**Activity 1:**
Translate this sentence from the biotech and nanotech text below into Spanish: "Imagine swallowing a pill containing microscopic magnets."
**Activity 2:**
According to the biotech and nanotech text below, within how many years does Google X's life sciences arm aim to make this type of nanotech available?
**Activity 3:**
Continue the biotech and nanotech text below, starting after its last sentence.

**Page text:**

Biotech Teams Up with Nanotech
Imagine swallowing a pill containing microscopic magnets. After these “magnetic nanoparticles” make their way to the stomach, they are absorbed into the bloodstream to uncover disease associated proteins and other molecules. Envision these tiny explorers relaying their findings to a band worn discretely on your wrist.
The potential to identify disease early with nanoparticles, rather than later with more conventional technologies, is a game changer. In fact, Google X’s (Mountain View, CA) life sciences arm announced this very vision last fall. While the details of the plan are not public knowledge, their goal is to make this type of nanotech available in five years.
Nanotechnology is defined as the understanding and control of matter at an extremely small scale, and pairing it with biotechnology makes for some powerful possibilities. In this WEEKLY we’ll take a look at a few applications a little less secretive than Google’s nanoscale disease detectives.

**Data section:**
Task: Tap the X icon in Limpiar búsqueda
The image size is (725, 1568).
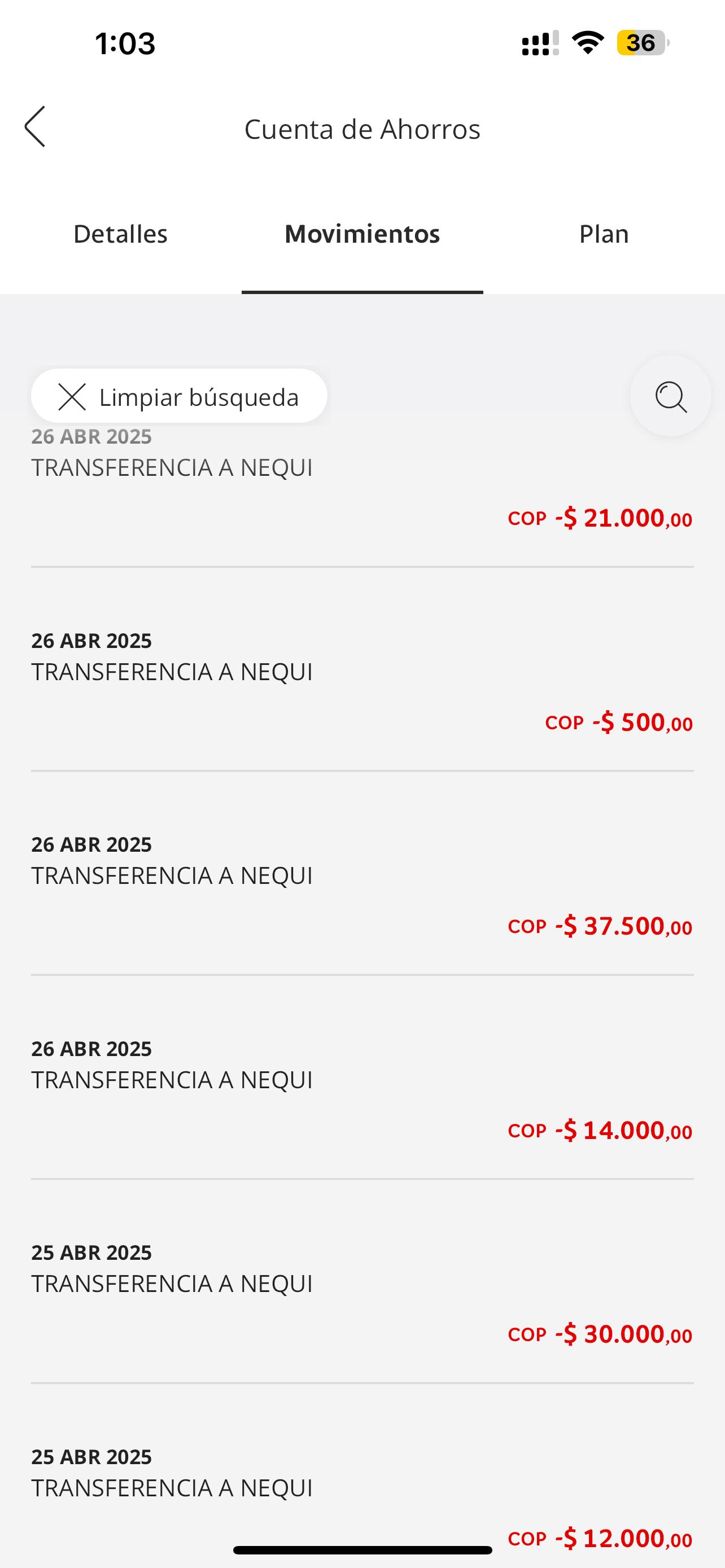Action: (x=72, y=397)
==
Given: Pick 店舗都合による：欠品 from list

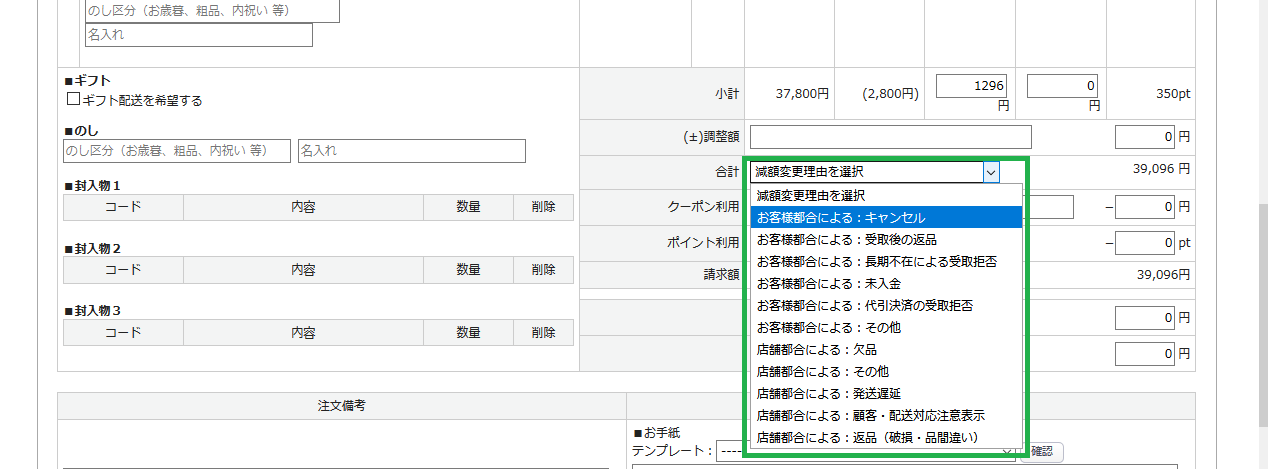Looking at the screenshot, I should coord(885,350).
---
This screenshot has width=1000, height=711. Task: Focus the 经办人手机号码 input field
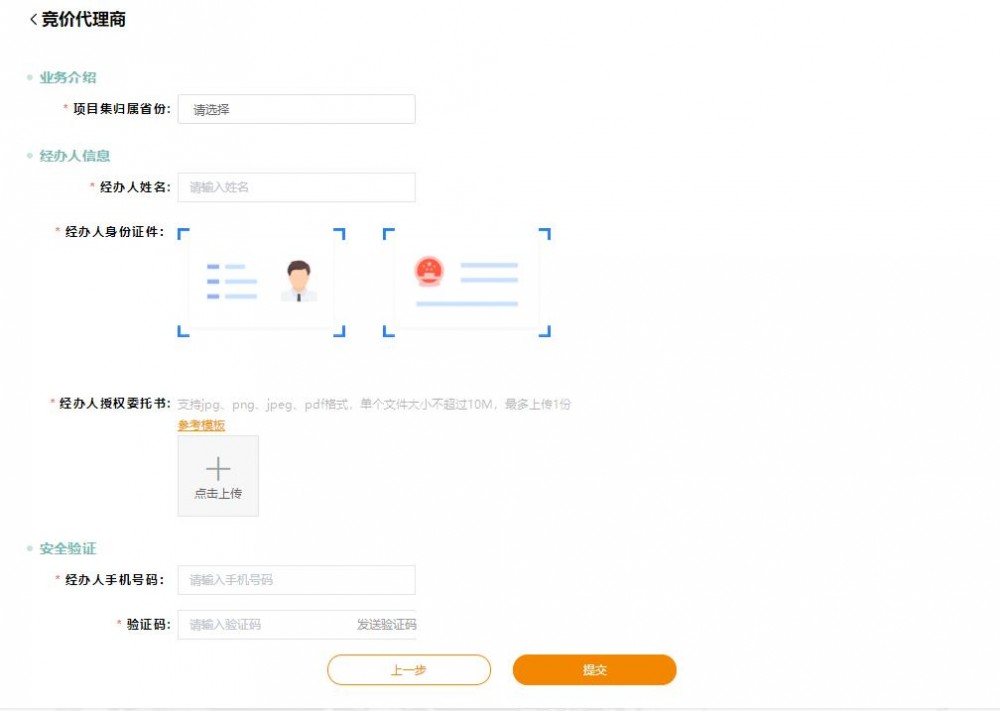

**Exercise response 1:**
Imagina tragarte una píldora que contiene imanes microscópicos.

**Exercise response 2:**
Within five years.

**Exercise response 3:**
A 3D cancer vaccine released from nanomaterials is in the works at the Harvard Weiss Institute for Biological Engineering (Cambridge, MA). It builds upon the concept behind Dendreon’s (Seattle, Washington) personalized prostate cancer immunotherapy Provenge.
3D vaccines are micro-sized silica rods suspended in liquid, injected under the skin, and once inside, the rods reassemble into a three-dimensional structure. The silica rods contain nano-sized pores loaded with a combination of chemical messengers and antigens meant to attract and activate dendritic cells. The freshly activated dendritic cells diffuse out of the structure, circulate throughout the body, and alert the immune system when they encounter a hit (think cancer cell or pathogen).
3D vaccines can be quickly modified to target different disease antigens by simply changing the load in the nanopores of the silica rods—imagine that speed and flexibility during epidemics and pandemics. To date mice testing has shown significant delayed tumor growth.
MagForce’s (Berlin, Germany) NanoTherm is approved by the EMA to treat gliablastoma and sights are set on a future FDA approval. NanoTherm is a highly specific solid tumor treatment and is classified as a “ferrofluid”—a liquid that reacts to the presence of a magnetic field. The water contained iron oxide nanoparticles are the actual component of the therapy that reacts to the magnetic field.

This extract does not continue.